いややはりこれが戦後の乱歩がファイトを燃やした遠隔殺人(目撃者=犯人)ネタであることは見逃せない。乱歩はどこだったかで密室パターンが出尽くしたことを理由とし、それに代わる不可能興味として遠隔殺人を推奨していたよ。結局遠隔殺人というネタはそれほど流行らなかったが、乱歩もいくつかの作品で採用しているし、たとえば笹沢左保の某作とか、やはり乱歩あってのアイデアのようにも感じる。

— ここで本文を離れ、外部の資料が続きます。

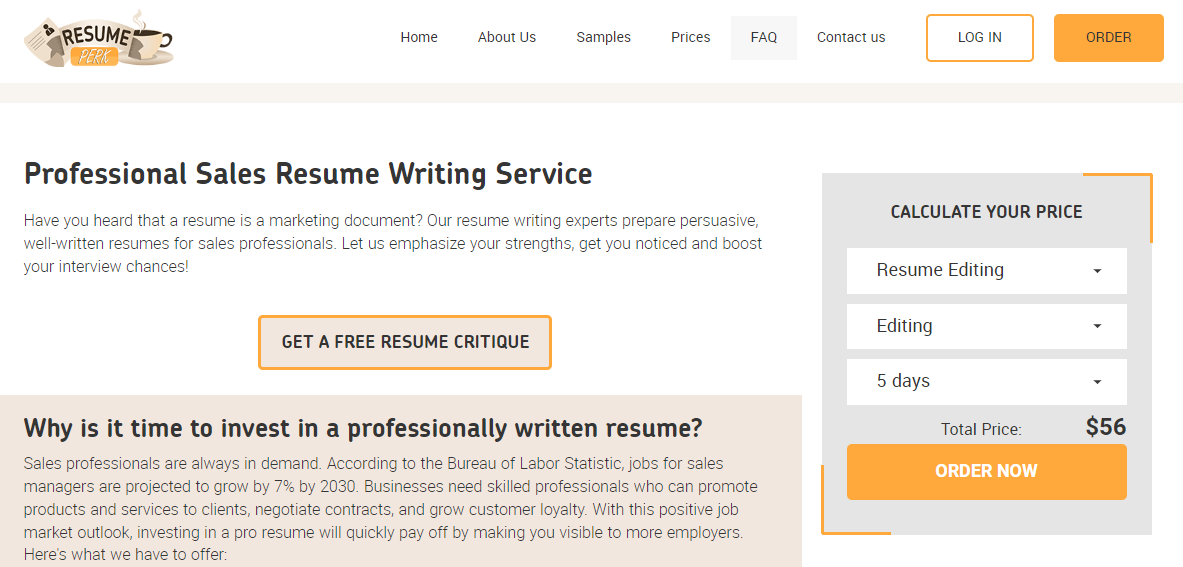Screen dimensions: 1183x567
Task: Open the Samples page
Action: (604, 38)
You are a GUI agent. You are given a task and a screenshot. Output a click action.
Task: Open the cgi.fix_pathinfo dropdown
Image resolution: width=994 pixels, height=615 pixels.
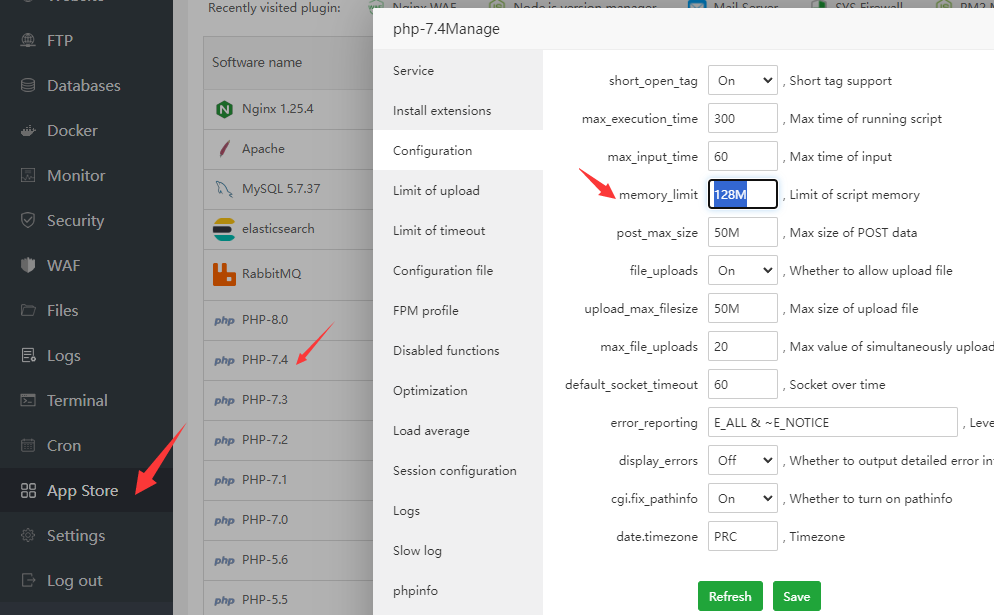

であと、本作だと明智小五郎が名前だけの出演。うんまあ確かに明智クンって少年探偵団以外だと扱いが難しい探偵なことは否定できない。「妖虫」とか「緑衣の鬼」っていかにも乱歩な作品なのに、わざと明智クンじゃないあたり、乱歩も動かしづらさを感じていたことだろう。この明智くんの「名前だけ使う」という技は、実は「大暗室」でもやっている手。
まあ「十字路」は乱歩取り巻きの渡辺剣次のシナリオのノベライズという舞台裏もあるのだが、いろいろ共通性の高い兄弟作の本作というのも、なかなか興味深いものがある。
(ちなみに本作中で、犯人がジョニ黒を愛飲するのが印象に残る。この頃から飲まれていたんだな~~評者の父もよく飲んでたが、最近思い出して飲んでみたら、おいしいなジョニ黒って)

No.1 4点 ボナンザ
(2014/04/07 22:15登録)
乱歩には珍しい作風。
明智は確か名前しか出てこない。